Er is geen hiërarchie van het leed en toch voel ik wat onze ouders voelden na de oorlog: jullie hebben niets meegemaakt, zeur niet, het is altijd minder dan ons verlies.
Beste André, je kunt je niet voorstellen hoe de wonden in onze families doorwerken, de trauma's zijn doorgegeven, de pijn nog steeds wordt gevoeld en zich uit in depressies, het zich niet kunnen binden en vooral in onze 'overgevoeligheid' voor wat maar rúikt naar antisemitisme. Dat is dus onze alertheid, ons altijd op onze hoede zijn en waarom wij dus ook ‘niet tegen een grapje kunnen’.
Daarom waren we boos dat het 4 en 5 mei-comité Abdelkader Benali had uitgekozen met zijn dronken 'humor', en het eerder ook zijn ongevoeligheid toonde door de achterneef van een SS'er te vragen en Isabel van Boetzelaer te interviewen.
Daarom werd ik boos dat onder anderen Rosanne Hertzberger en Natascha van Weezel Benali verdedigden. Zij hebben die alertheid dus niet meer als derde generatie en zien het gevaar niet van de vergrijzing van goed en fout.
Er is geen hiërarchie van het leed, maar ik moest wel zuchten toen jij werd gevraagd voor 4 mei. Een vader die dwangarbeider was in Duitsland, kom op zeg, wat heb jij nou meegemaakt …
Dat dacht ik, maar ik corrigeerde mezelf meteen. Ieder draagt zijn eigen verdriet, veel of weinig, dat is niet aan mij om over te oordelen, want daar heb ik zelf zo'n last van gehad. Ik kan niet in jouw familie kijken, dus wacht ik jouw verhaal gewoon af.
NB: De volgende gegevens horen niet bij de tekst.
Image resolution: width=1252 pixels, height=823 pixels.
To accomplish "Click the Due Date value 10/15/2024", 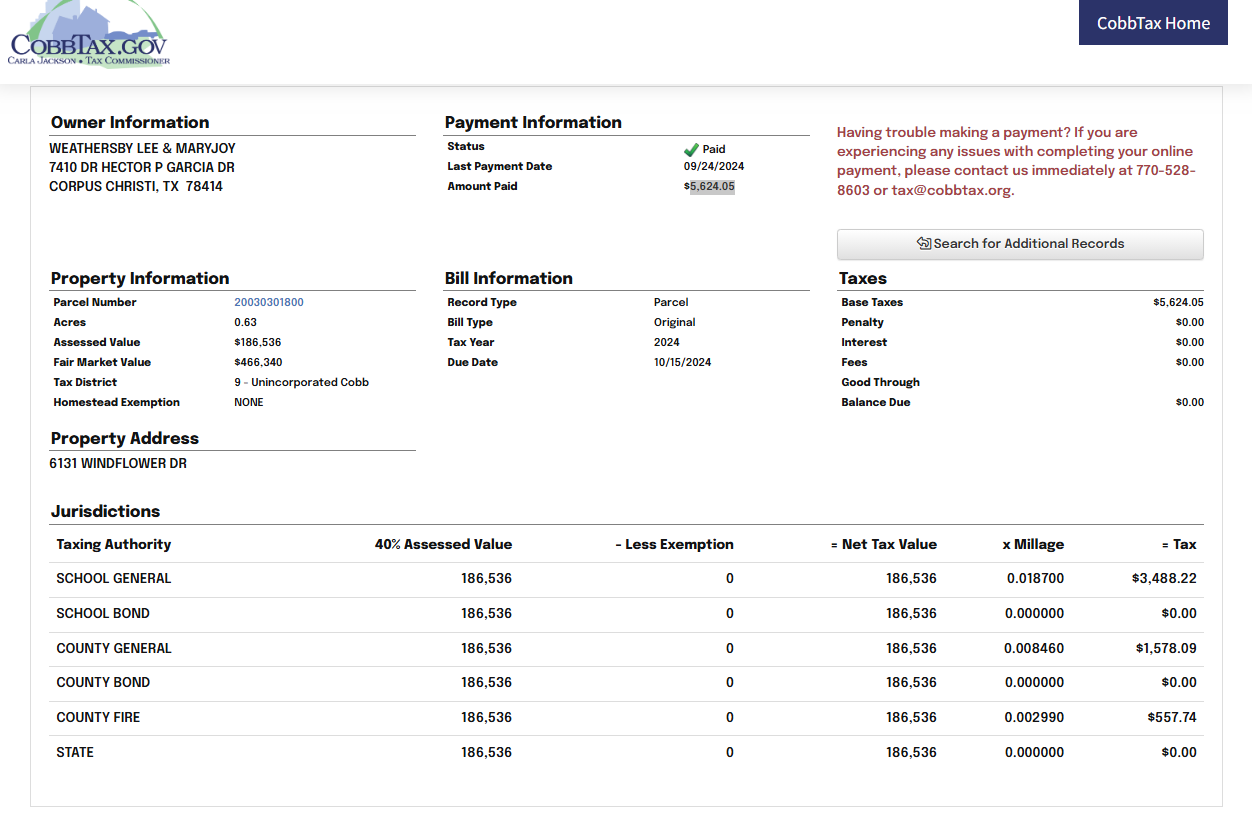I will (x=682, y=362).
Maar André, ik vraag je: besef dat er op 4 mei duizenden Joden zijn die, ondanks dat er geen hiërarchie van het leed bestaat, 'overgevoelig' zijn en wéér vraagtekens zetten bij de keuze van het 4 en 5 mei-comité voor jou, de populaire grappenmaker. Ik vraag je om voorzichtig te zijn met ons, want het is geen individueel verdriet, maar een trauma van een hele bevolkingsgroep.
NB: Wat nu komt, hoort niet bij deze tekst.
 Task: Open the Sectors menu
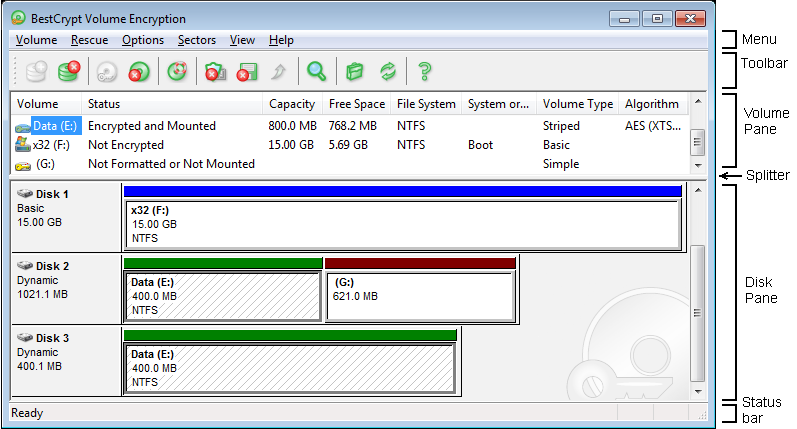pos(196,40)
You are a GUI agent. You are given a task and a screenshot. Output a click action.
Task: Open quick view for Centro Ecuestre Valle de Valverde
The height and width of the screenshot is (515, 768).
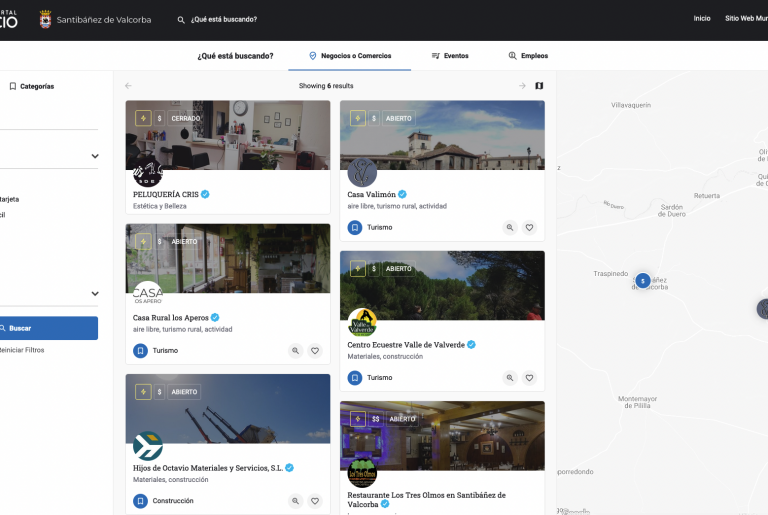pyautogui.click(x=510, y=378)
Jij kunt er niets aan doen dat het 4 en 5 mei-comité telkens foute keuzes maakt, en dat al sinds de jaren vijftig, toen het ook al vond dat er maar niet teveel aandacht moest worden besteed aan de Joodse slachtoffers. En later werd ook nog besloten dat alle andere slachtoffers van alle oorlogen ook zo nodig op 4 mei moesten worden herdacht, zelfs de gevallenen in de politionele acties in Indonesië.
Ik hoop, André, dat je daaraan aandacht zult besteden in je speech, zodat wij, net als toen koning Willem Alexander zijn overgrootmoeder beschuldigde van gebrek aan aandacht voor de Joodse slachtoffers, en na de excuses die premier Rutte vorig jaar maakte bij de Auschwitzherdenking, ons gehoord zullen voelen en zelfs misschien wat getroost. Dan maak jij een beetje goed wat het 4 en 5 mei-comité in al die jaren van zijn bestaan heeft verzuimd: empathie met zoveel Joodse slachtoffers en hun nabestaanden.
Er bestaat geen hiërarchie van het leed, maar omdat het 4 en 5 mei-comité het Joodse leed consequent onder heeft geschoffeld, moet het nu eindelijk eens opstappen.